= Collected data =
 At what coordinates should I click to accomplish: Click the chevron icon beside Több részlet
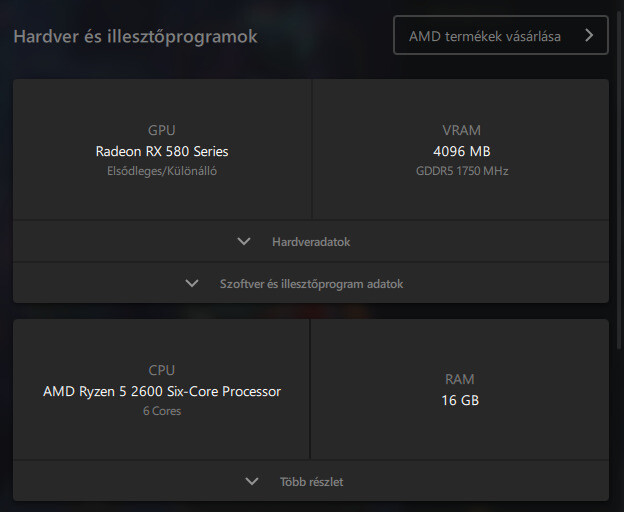tap(252, 482)
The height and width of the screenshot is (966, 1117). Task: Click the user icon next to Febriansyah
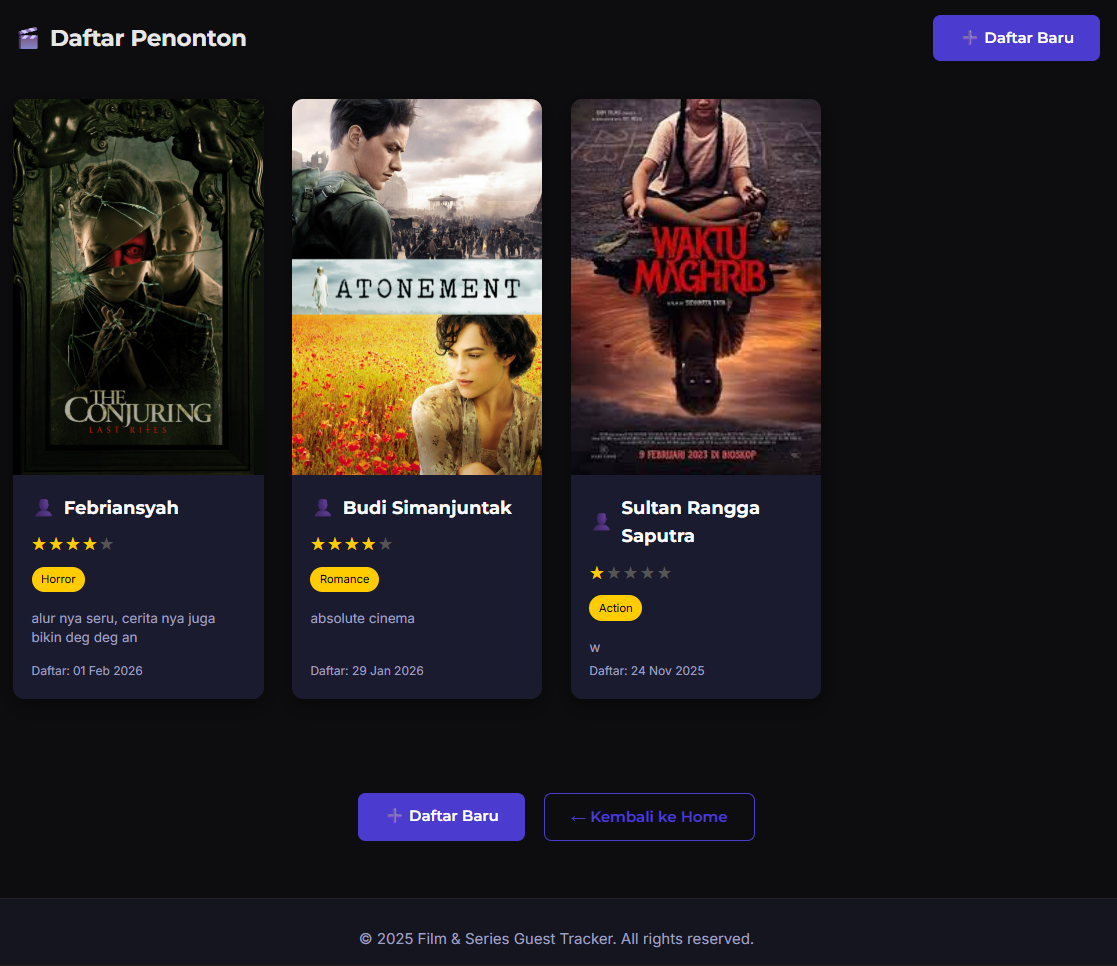43,508
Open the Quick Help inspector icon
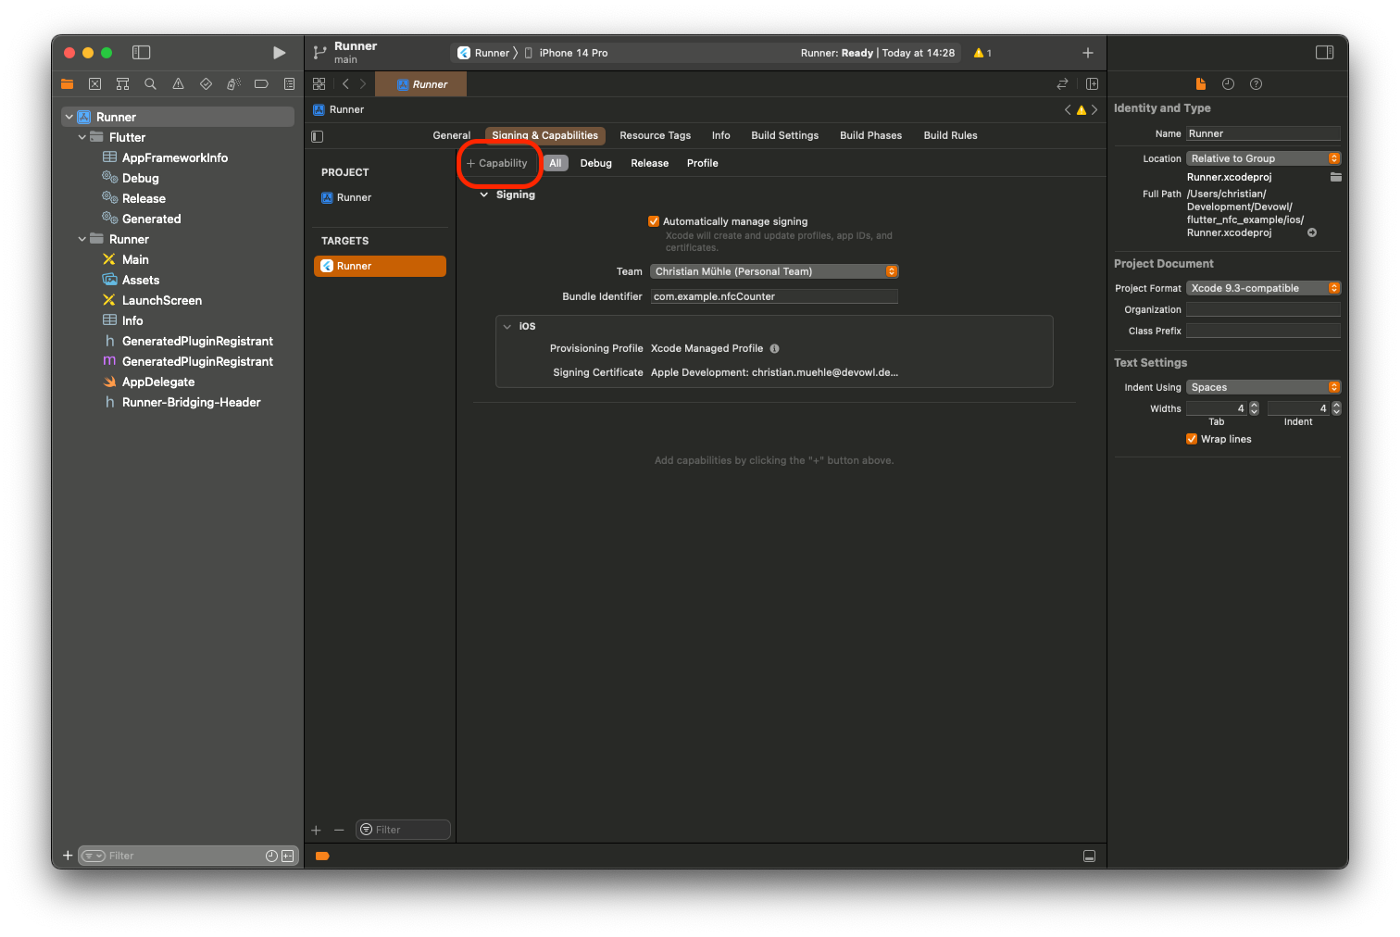This screenshot has width=1400, height=937. pos(1256,84)
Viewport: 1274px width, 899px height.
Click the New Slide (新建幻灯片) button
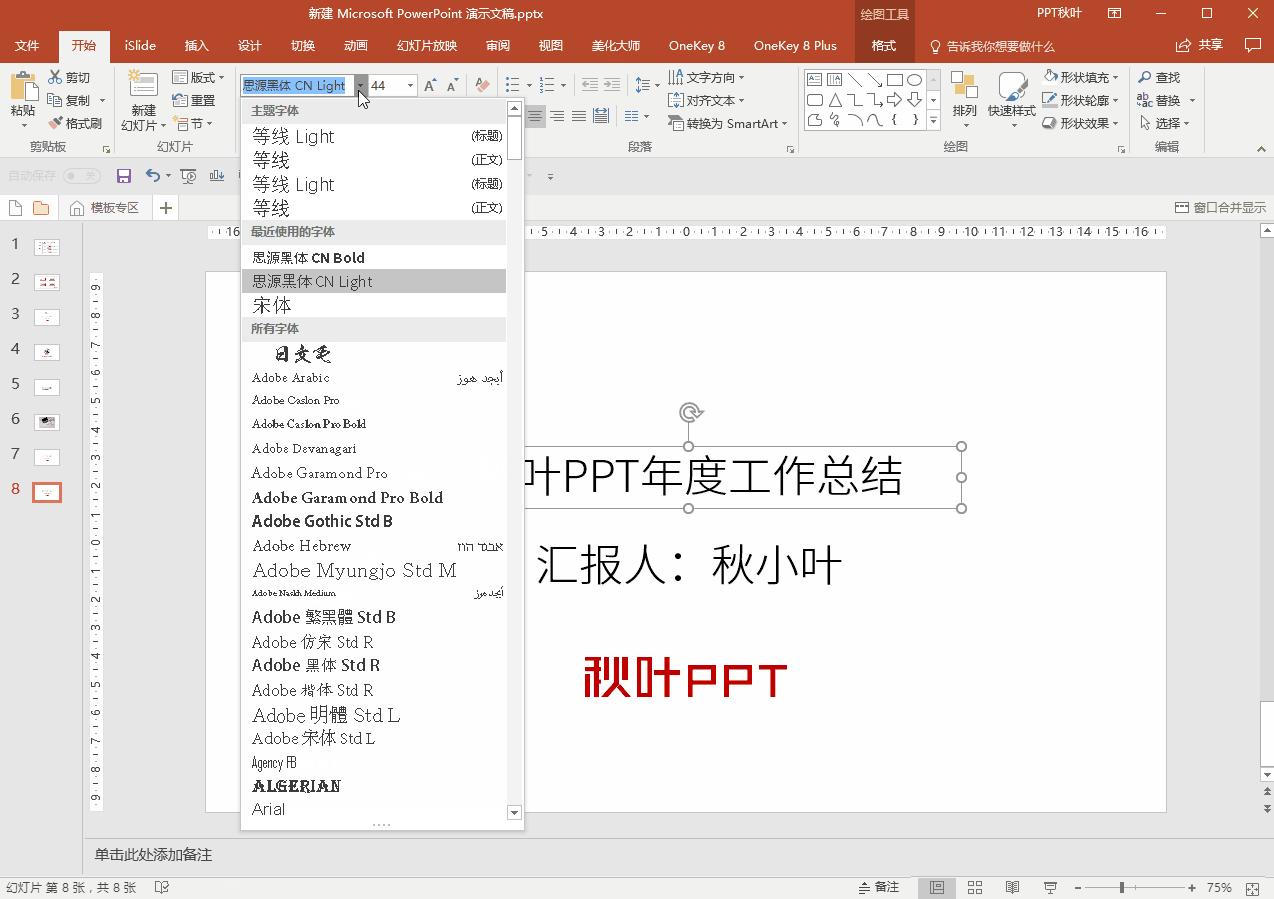pyautogui.click(x=143, y=100)
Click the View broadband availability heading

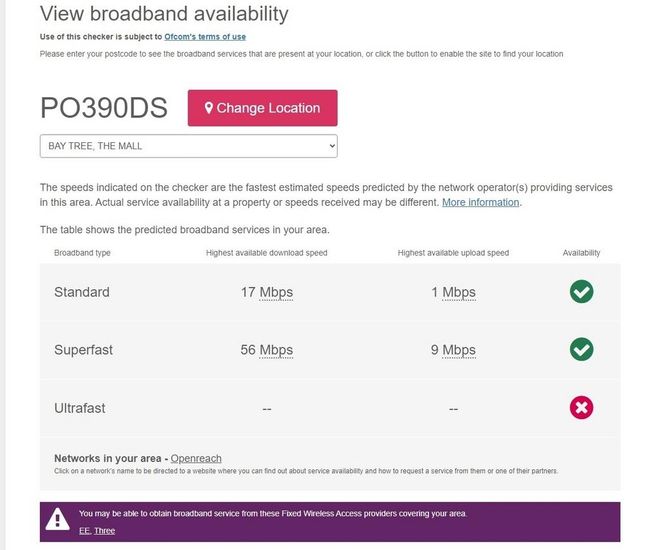tap(164, 14)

= Task to carry out =
Return each entry above unchanged. Leave the pictures out.

= Exercise output =
 At what coordinates should I click to accomplish: Click the chevron icon beside Több részlet
tap(252, 482)
The height and width of the screenshot is (966, 1117). Task: Click the user icon next to Febriansyah
43,508
Open the Quick Help inspector icon
This screenshot has width=1400, height=937. pos(1256,84)
Viewport: 1274px width, 899px height.
Click the New Slide (新建幻灯片) button
pyautogui.click(x=143, y=100)
Click the View broadband availability heading

tap(164, 14)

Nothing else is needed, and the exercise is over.